Q. When is the best time to ride the lanes of Cheshire?

A: On a summer Saturday or Sunday morning, at about 6am, when the day is shaping up to be gloriously hot, and the early morning rays of sun are gently caressing your back; when the lapwings and sparrows are ducking and diving in front of you, and nature - rabbits, squirrels, voles and pheasants - disappears off the road as you ride down it, like a stage curtain revealing the actors in the first scene.

Sadly, yesterday morning had few of those things going for it - but it wasn't a bad second best time to ride around Cheshire; early on a bank holiday before the masses have hit the roads, with the sun in a cloudless sky, and at higher altitudes at least, banks of cleared snowdrifts at the side of the road making it feel like you were riding Alpe d'Huez early in the season. It was a short ride (35 miles), just as this will be a short post - I'm stuck on 111 blog entries, an unlucky number for the English as I've tweeted about in the past, and I don't fancy being on Nelson when tomorrow I'm riding the delayed Chirk 200 Audax (delayed from last weekend that is, thanks to the snow and ice that would have made last Sunday dangerous and unpleasant).

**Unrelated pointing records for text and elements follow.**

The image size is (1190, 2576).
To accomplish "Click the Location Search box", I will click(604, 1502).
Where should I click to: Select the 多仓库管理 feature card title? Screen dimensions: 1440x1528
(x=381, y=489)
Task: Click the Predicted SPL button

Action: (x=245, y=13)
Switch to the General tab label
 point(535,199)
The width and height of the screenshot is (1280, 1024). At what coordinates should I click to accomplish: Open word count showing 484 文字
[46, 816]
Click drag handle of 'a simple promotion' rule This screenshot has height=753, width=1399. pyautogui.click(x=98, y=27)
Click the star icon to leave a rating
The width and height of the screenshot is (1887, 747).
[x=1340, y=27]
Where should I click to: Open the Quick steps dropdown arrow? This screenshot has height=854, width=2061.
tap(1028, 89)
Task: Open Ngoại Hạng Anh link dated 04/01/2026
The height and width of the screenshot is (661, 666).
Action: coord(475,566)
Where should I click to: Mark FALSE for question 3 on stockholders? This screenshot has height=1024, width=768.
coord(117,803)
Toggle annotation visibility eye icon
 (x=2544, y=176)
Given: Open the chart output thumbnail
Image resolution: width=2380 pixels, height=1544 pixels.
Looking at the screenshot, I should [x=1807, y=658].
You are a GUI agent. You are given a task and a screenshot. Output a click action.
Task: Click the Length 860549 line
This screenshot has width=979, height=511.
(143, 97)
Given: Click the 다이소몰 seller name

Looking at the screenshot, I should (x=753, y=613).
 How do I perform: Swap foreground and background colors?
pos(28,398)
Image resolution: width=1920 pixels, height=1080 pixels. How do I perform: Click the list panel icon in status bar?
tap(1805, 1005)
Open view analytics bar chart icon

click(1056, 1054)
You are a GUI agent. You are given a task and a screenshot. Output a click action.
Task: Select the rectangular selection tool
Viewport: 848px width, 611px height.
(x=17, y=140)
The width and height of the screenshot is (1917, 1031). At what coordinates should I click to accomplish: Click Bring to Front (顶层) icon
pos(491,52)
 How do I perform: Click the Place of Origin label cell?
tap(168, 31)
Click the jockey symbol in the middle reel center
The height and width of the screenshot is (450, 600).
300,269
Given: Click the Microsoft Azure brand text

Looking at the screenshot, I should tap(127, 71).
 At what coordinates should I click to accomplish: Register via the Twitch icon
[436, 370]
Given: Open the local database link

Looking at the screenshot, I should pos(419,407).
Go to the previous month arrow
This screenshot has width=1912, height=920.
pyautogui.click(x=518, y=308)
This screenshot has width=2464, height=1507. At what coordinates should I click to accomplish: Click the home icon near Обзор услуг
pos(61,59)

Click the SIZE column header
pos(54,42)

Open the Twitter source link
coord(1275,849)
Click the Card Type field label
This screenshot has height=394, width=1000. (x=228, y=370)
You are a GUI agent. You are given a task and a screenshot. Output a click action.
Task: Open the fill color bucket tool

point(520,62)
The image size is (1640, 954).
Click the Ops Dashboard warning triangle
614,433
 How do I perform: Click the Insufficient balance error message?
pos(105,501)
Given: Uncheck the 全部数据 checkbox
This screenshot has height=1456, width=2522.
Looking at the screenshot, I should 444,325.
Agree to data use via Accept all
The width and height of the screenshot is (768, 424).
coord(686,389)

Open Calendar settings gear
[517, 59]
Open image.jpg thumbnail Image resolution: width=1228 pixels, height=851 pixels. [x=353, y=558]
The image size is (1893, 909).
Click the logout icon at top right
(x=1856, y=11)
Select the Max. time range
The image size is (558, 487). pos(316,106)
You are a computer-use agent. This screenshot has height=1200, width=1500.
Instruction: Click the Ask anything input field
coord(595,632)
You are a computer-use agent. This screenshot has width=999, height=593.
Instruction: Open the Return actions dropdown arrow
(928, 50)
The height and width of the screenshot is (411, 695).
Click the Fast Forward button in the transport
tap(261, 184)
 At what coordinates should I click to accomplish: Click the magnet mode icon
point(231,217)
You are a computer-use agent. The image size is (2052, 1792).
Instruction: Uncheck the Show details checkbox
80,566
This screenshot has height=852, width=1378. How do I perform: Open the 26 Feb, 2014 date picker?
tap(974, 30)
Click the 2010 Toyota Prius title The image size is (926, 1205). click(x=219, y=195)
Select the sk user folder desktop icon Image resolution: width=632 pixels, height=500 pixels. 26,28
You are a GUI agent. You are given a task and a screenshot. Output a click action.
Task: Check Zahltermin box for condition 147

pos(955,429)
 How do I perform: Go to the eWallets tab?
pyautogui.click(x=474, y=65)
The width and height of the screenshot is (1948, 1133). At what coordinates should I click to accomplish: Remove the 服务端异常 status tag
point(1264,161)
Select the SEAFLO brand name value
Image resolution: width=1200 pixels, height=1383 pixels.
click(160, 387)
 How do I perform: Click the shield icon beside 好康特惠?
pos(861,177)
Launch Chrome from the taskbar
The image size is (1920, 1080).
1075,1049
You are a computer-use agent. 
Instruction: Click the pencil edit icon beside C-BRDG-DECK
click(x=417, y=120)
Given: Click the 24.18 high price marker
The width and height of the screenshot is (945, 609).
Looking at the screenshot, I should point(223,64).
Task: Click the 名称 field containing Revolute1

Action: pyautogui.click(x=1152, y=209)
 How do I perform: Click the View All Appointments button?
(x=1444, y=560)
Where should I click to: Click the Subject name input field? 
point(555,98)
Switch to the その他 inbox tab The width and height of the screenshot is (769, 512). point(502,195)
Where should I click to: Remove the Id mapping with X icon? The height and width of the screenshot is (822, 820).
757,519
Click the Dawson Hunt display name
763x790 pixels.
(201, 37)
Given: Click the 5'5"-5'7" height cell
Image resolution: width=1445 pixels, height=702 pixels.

It's actually 207km from Poynton in Cheshire to Chirk in north Wales and back again. With the clocks changing tonight, it's going to feel like a cold and early start, but the forecast looks as good as you could reasonably hope for after the recent horrors. The Carradice saddlebag (suitcase) is fitted so that I can carry a change of gloves and a selection of hot cross buns, and I'm flirting with the racy new idea of isotonic sports drink coming in a dilutable gel rather than as a powder. Curry for the third night in a row tonight, and I'll be well-stoked for tomorrow.

As it's another bank holiday on Monday, may get round to recounting anything interesting that happens tomorrow. In the meantime, off to butter my buns.